[Records from a data source]
---

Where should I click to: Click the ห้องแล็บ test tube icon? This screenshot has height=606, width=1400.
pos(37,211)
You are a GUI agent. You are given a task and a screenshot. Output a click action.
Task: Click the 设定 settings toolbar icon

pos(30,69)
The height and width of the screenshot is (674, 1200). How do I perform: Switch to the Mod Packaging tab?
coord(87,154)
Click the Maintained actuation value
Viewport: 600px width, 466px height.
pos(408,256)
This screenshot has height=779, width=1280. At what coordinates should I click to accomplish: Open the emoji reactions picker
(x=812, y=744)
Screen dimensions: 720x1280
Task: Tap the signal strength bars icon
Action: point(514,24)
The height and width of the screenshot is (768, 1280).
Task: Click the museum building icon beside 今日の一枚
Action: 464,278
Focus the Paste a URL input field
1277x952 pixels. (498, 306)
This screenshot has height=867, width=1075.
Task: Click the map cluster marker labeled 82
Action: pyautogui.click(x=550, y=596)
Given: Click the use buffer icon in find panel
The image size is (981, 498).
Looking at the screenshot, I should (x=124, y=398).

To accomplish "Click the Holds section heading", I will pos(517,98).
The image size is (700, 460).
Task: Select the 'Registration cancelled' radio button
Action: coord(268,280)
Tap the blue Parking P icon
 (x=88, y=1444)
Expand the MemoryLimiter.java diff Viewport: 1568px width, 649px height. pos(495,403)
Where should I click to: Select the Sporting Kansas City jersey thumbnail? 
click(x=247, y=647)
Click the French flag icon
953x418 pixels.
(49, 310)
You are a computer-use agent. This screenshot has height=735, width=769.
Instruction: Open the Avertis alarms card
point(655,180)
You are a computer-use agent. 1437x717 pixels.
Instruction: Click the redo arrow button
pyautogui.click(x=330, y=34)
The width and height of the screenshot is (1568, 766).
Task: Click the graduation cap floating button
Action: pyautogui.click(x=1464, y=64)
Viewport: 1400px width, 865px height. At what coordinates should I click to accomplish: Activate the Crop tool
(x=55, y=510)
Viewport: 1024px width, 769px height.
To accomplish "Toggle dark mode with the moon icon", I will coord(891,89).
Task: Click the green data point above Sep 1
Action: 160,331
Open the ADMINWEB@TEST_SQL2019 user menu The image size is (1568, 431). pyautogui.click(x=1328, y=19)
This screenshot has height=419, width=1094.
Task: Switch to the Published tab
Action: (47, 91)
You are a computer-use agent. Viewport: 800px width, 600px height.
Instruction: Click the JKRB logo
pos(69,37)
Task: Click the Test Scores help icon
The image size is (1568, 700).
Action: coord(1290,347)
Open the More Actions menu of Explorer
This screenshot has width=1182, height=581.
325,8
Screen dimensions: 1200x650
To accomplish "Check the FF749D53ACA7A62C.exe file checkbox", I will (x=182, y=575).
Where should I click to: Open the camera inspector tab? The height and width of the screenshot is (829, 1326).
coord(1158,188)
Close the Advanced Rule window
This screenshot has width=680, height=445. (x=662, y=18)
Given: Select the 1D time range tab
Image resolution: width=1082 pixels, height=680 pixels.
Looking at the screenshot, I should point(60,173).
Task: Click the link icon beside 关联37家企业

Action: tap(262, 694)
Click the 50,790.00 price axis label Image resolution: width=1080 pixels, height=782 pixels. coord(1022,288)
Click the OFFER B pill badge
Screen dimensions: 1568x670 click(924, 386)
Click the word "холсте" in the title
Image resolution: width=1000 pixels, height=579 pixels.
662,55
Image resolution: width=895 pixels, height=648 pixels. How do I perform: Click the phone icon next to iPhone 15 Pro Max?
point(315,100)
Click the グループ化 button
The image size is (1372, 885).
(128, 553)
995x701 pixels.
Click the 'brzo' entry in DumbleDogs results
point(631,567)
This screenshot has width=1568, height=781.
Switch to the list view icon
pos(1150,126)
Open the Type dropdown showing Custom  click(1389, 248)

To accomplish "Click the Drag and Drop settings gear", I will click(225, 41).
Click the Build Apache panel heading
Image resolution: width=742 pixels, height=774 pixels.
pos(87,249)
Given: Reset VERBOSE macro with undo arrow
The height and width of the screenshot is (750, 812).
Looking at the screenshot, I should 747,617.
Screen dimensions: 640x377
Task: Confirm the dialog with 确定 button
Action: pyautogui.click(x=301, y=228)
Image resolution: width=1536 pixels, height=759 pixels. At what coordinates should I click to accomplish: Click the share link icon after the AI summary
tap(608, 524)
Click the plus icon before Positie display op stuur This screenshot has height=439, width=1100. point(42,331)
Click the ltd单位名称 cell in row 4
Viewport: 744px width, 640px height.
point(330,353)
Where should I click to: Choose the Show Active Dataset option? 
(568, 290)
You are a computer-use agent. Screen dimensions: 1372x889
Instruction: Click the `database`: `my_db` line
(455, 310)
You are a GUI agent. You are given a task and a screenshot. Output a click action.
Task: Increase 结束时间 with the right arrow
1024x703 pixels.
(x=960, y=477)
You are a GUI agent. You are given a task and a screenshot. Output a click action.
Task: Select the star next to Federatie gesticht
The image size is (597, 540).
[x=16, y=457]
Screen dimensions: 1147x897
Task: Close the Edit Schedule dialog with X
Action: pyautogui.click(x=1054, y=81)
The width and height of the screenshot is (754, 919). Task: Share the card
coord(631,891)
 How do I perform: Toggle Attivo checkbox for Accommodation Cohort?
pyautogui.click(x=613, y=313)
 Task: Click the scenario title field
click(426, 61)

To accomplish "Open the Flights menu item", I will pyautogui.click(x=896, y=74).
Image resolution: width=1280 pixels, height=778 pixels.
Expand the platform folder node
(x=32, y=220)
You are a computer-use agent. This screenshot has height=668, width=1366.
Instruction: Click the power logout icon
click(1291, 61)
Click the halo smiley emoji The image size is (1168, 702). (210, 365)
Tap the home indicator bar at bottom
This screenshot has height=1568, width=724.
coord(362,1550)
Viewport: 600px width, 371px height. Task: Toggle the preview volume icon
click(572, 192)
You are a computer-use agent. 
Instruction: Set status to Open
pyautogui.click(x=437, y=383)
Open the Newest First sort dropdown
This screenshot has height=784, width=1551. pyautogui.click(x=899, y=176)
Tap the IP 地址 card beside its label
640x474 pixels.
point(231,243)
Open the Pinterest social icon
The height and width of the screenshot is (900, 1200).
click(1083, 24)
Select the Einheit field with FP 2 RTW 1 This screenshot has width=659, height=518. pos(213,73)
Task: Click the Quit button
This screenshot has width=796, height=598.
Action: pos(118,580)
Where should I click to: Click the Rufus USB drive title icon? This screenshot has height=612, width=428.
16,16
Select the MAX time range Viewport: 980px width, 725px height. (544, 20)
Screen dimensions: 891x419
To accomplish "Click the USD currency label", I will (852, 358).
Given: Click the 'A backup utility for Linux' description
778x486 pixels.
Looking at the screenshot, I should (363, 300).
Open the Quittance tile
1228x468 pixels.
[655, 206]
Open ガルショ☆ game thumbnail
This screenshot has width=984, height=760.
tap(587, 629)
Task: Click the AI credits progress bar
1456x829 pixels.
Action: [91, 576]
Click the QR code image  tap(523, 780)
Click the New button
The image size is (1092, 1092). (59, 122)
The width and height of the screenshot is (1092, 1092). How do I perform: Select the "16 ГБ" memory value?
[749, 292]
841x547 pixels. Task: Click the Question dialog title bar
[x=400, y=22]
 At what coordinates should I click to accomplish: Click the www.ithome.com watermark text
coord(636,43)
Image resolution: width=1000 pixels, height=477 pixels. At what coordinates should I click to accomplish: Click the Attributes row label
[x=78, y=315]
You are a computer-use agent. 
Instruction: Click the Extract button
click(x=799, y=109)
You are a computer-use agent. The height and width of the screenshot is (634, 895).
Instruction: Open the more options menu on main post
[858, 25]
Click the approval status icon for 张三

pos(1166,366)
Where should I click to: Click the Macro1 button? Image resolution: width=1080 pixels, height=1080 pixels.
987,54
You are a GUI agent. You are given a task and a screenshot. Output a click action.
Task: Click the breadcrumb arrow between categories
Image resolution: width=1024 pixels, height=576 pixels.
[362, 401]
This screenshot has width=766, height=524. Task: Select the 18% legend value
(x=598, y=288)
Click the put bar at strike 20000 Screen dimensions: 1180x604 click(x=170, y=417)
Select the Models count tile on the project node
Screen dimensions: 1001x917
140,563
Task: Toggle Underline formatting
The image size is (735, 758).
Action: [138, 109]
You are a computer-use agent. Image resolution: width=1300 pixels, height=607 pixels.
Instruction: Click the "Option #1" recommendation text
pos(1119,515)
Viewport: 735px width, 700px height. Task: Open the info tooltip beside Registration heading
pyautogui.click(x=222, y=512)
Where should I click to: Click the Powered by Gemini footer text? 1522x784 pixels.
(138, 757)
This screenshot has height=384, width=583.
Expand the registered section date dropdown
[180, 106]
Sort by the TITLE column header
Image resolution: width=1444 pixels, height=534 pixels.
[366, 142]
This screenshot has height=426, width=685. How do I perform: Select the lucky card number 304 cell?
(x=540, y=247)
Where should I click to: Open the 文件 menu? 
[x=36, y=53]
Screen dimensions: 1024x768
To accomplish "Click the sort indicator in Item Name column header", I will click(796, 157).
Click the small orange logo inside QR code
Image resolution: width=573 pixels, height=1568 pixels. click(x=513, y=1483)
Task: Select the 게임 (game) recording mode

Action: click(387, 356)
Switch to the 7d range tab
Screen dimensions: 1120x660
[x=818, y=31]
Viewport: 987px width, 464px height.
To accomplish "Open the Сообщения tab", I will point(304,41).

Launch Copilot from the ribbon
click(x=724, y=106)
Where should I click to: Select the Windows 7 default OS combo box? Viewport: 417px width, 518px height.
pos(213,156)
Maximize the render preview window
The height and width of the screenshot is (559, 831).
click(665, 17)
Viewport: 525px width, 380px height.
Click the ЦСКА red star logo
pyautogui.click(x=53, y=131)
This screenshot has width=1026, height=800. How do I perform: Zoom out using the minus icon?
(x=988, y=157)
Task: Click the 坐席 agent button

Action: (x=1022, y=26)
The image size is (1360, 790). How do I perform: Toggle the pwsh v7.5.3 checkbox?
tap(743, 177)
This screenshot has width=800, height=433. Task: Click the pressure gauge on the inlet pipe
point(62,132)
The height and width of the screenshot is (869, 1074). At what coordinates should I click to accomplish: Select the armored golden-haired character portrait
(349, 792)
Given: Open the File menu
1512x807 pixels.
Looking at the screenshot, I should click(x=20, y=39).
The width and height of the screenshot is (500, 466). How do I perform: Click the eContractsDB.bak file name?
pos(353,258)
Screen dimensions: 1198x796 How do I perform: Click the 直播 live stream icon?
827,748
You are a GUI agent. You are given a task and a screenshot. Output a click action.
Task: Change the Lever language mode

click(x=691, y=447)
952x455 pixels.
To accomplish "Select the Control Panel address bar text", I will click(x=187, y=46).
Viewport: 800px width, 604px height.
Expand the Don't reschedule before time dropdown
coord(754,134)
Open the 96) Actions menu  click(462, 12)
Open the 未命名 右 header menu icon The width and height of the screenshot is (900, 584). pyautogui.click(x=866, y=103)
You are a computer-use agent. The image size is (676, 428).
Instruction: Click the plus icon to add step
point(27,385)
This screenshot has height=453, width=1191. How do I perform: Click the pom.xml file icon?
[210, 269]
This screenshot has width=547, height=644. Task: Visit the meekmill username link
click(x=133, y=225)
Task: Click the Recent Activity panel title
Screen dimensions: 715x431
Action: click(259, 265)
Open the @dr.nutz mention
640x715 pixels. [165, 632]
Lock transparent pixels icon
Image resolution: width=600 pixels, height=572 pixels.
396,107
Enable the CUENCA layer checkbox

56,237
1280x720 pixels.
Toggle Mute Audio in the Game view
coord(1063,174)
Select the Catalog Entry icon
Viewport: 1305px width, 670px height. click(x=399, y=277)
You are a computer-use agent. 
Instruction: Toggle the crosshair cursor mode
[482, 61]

---

Your instructions: Pull out all lines from the entries above that include the word "indicator".

Answer space:
Tap the home indicator bar at bottom
To accomplish "Click the sort indicator in Item Name column header", I will click(796, 157).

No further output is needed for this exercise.